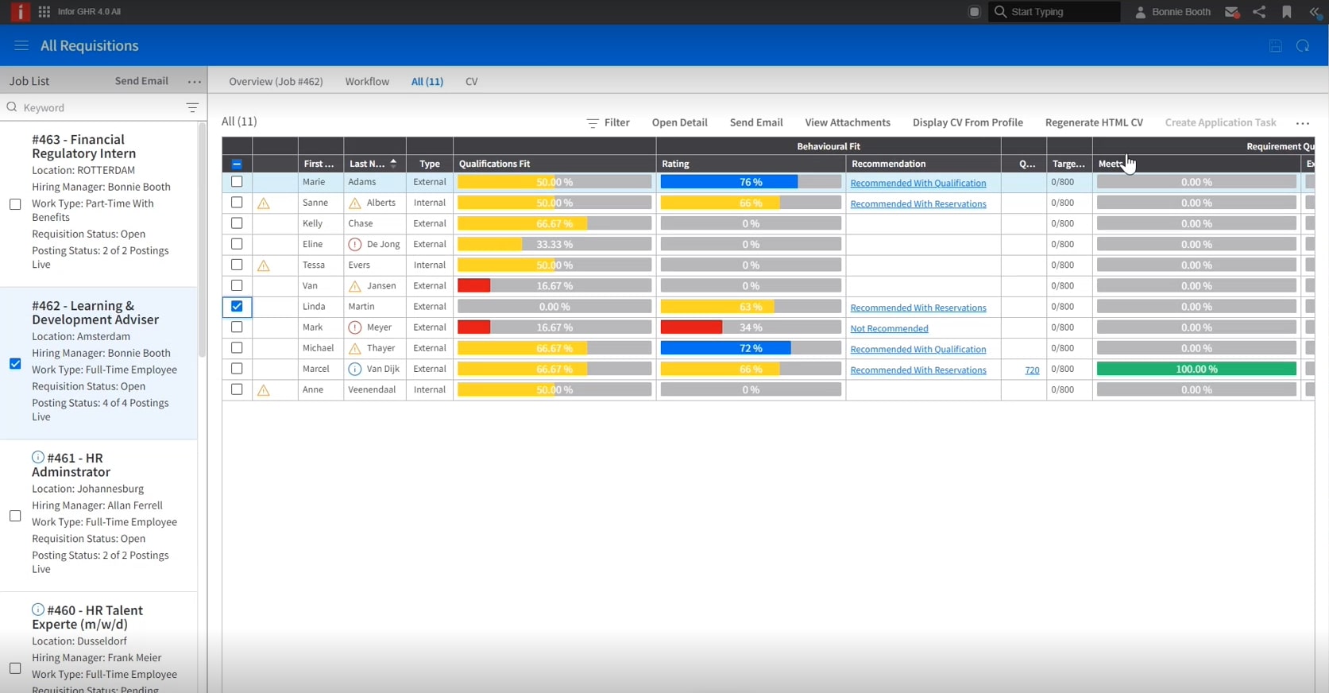The height and width of the screenshot is (693, 1329).
Task: Open the Job List more options menu
Action: tap(194, 82)
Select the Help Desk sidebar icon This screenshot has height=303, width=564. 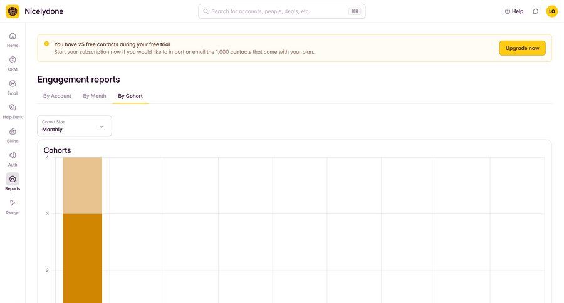13,108
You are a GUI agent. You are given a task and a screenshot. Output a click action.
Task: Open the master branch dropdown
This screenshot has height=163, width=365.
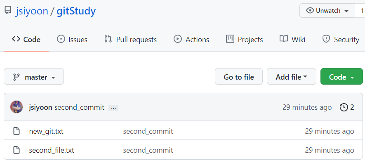[x=34, y=76]
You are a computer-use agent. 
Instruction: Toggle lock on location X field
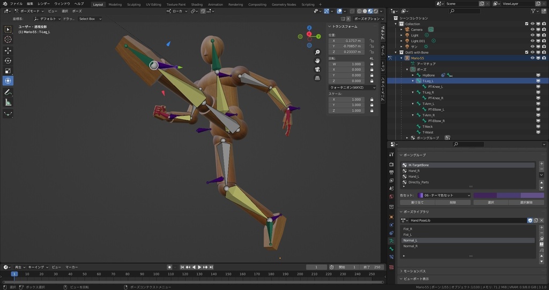372,41
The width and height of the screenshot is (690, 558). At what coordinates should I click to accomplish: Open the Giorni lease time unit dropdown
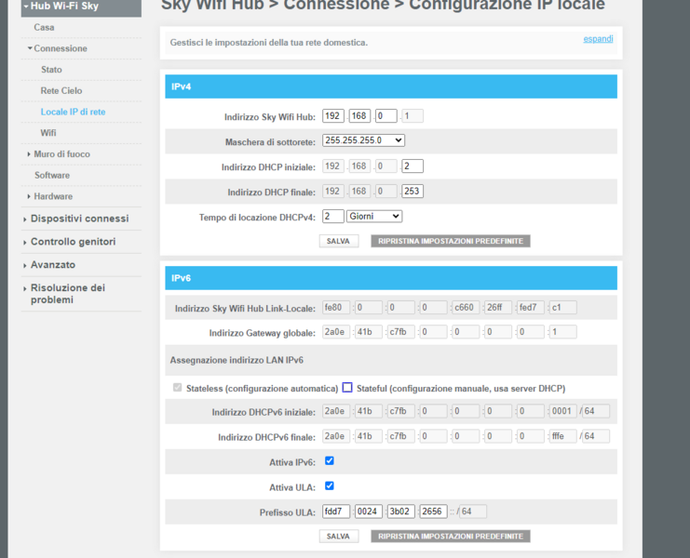[373, 216]
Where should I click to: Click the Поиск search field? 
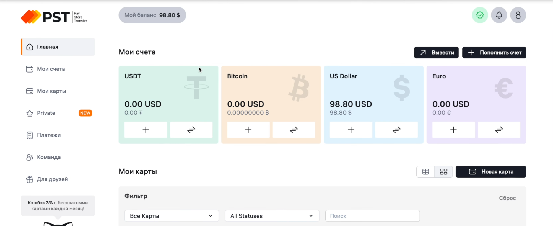pos(372,216)
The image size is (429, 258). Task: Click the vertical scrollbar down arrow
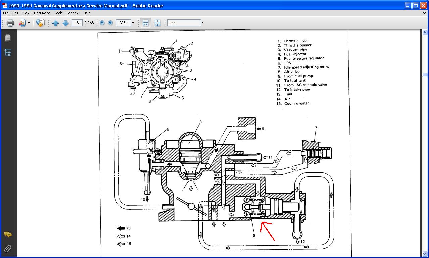[425, 254]
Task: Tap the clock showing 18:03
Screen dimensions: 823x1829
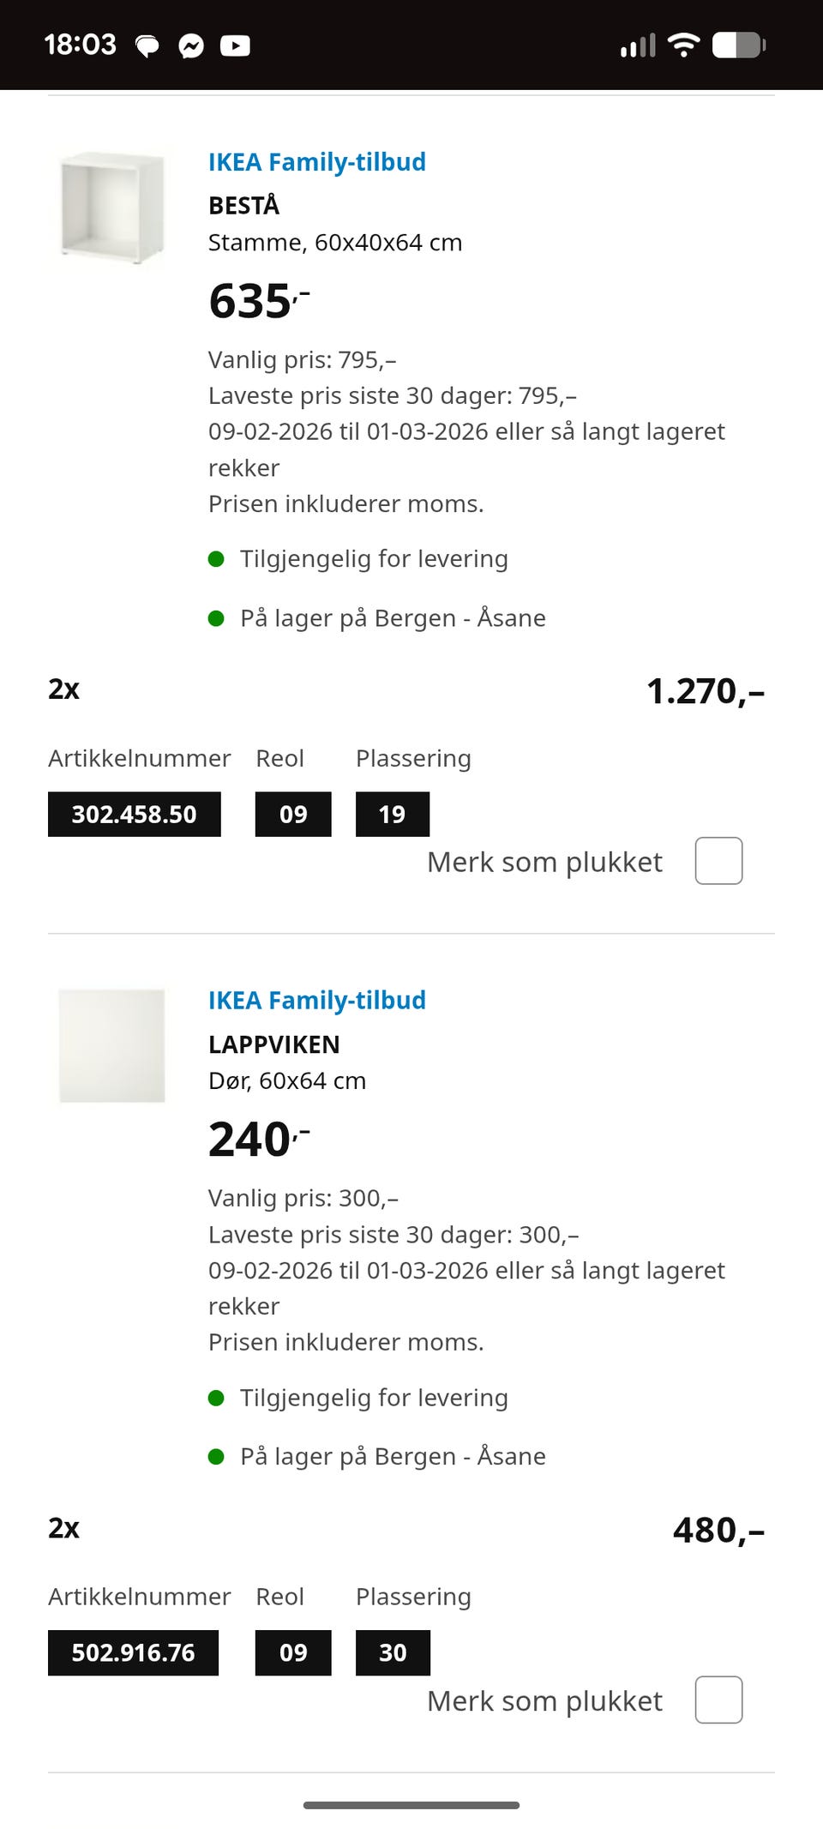Action: tap(80, 45)
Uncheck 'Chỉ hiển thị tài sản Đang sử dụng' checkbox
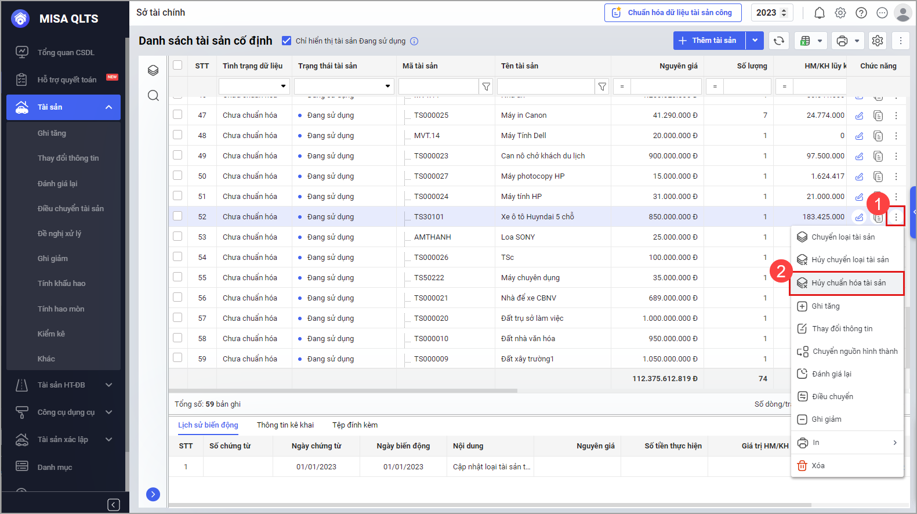917x514 pixels. coord(287,41)
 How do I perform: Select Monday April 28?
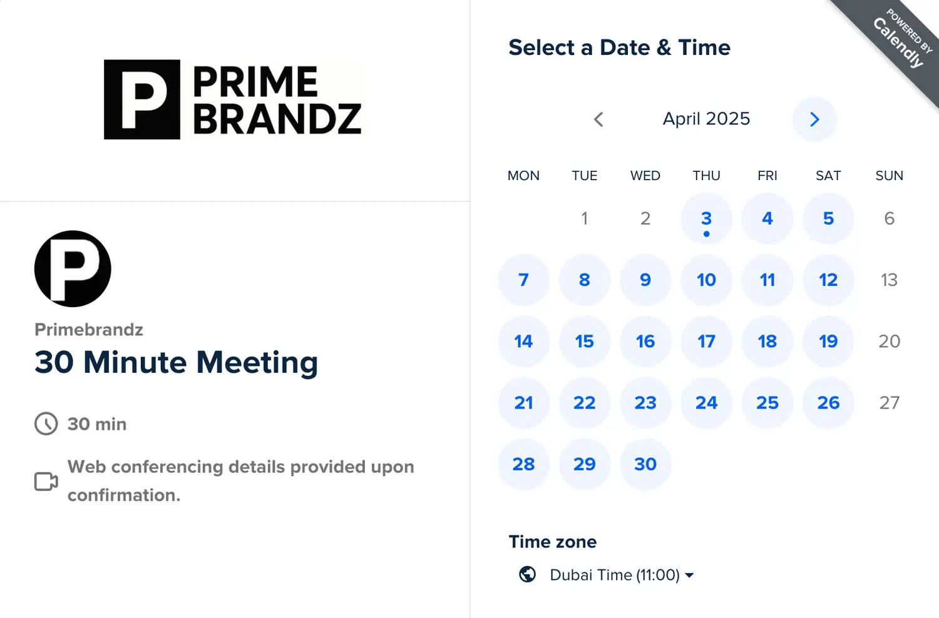pyautogui.click(x=523, y=464)
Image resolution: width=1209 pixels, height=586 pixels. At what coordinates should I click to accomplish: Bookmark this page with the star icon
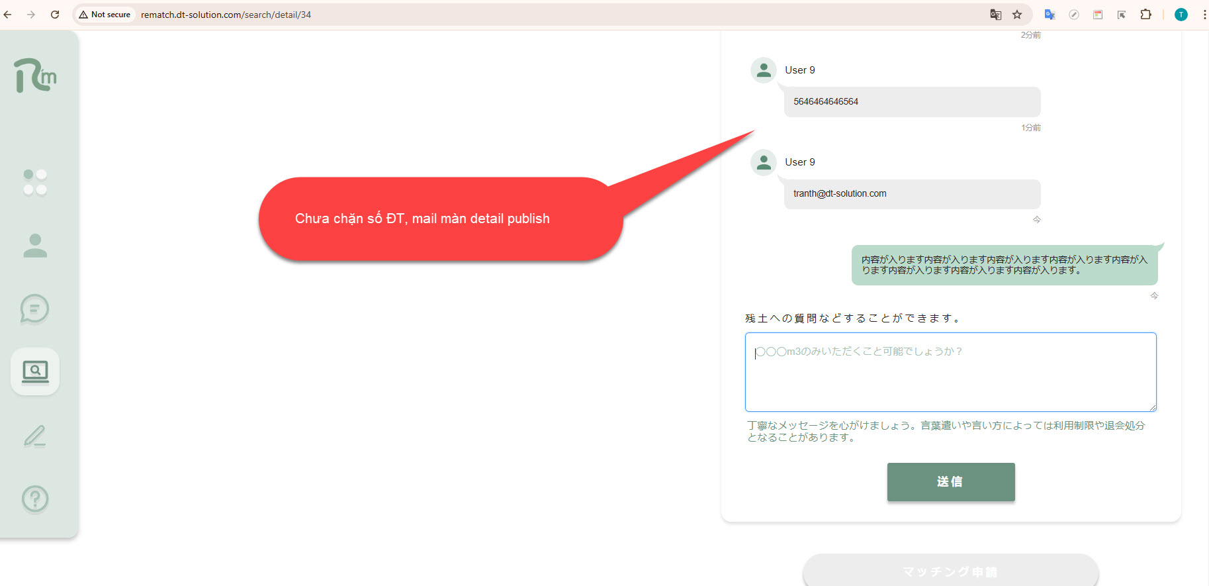pos(1017,15)
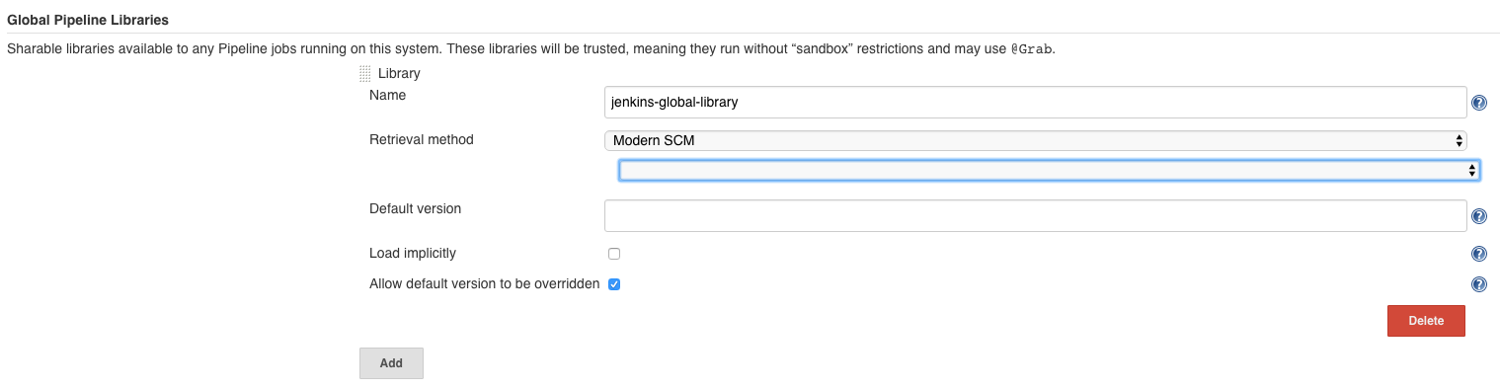Screen dimensions: 1500x390
Task: Click the Library drag handle icon
Action: 365,73
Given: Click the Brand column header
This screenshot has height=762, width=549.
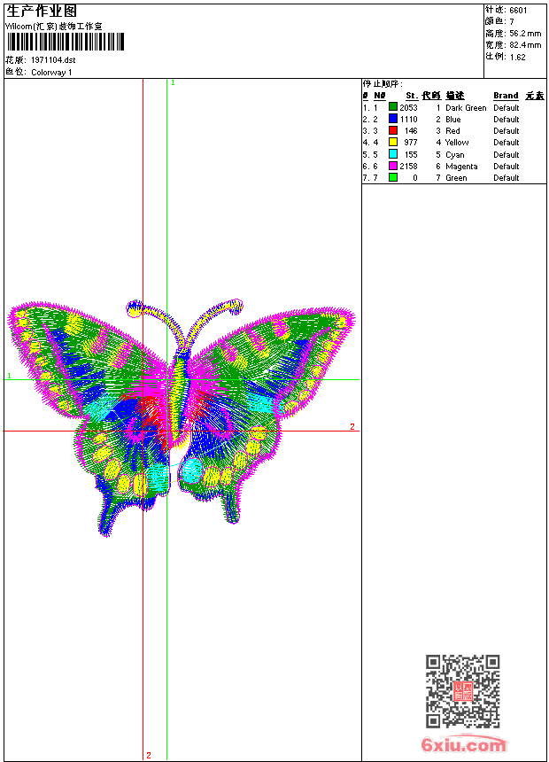Looking at the screenshot, I should (506, 96).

○ ○ ○

» The task: Could you copy every line from the records that has "agent" in it?

» Answer section:
You are a GUI agent. You are given a task and a screenshot. Output a click action.
You are a computer-use agent. 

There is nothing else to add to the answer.